O Mest não é o único gene que as pesquisas relacionam com o instinto maternal — pelo menos outros três atuariam nesta área. Os experimentos agora divulgados demonstram seu efeito direto sobre o comportamento da mãe-cobaia. "É possível que mutações deste gene afetem o instinto maternal em seres humanos", adiantou um dos pesquisadores, Azim Surani. Aí poderia estar, por exemplo, uma explicação para a depressão pós-parto que afeta muitas mulheres. A aplicação da descoberta aos seres humanos não passa, por enquanto, de hipótese. "O Mest já é estudado há tempos e, até agora, não há indícios de que, modificado, provoque negligência materna na espécie humana", alerta o médico Renato Zamora Flores, doutor em genética e professor da Universidade Federal do Rio Grande do Sul.

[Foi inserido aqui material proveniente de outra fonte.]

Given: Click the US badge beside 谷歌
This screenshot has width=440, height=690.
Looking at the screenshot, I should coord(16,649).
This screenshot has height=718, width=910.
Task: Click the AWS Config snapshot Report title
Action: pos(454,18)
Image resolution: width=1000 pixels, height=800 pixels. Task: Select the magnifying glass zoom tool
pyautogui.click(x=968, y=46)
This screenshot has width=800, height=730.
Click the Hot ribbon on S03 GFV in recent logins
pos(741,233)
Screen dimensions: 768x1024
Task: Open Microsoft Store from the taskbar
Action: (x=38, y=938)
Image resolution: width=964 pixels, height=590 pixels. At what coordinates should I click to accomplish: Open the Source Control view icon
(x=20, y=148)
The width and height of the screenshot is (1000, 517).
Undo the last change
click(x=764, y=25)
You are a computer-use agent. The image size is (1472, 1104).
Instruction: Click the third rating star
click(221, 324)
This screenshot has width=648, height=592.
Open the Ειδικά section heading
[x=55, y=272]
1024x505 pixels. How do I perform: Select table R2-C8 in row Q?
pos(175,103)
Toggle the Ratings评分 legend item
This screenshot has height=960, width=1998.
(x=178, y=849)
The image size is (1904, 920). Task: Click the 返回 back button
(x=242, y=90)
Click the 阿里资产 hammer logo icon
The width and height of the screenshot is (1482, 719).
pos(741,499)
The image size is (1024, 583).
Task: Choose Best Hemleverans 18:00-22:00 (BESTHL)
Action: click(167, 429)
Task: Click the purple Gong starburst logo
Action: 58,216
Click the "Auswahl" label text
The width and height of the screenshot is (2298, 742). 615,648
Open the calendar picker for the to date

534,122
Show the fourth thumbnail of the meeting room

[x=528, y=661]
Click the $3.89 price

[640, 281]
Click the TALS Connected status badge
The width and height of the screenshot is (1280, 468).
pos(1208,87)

Ainda que fique provada a participação da genética no instinto maternal, muitos outros fatores com certeza pesam nas atitudes humanas. "Dificilmente dá para dizer que um só agente é o responsável por um comportamento tão complexo", diz o geneticista clínico Decio Brunoni, professor da Universidade Federal de São Paulo. Nesse departamento, contam muito as influências do ambiente, como fatores familiares, sociais, culturais. "Mães negligentes ou que imprimem maus-tratos aos filhos quase sempre têm uma história de vida difícil e conturbada", aponta Flores.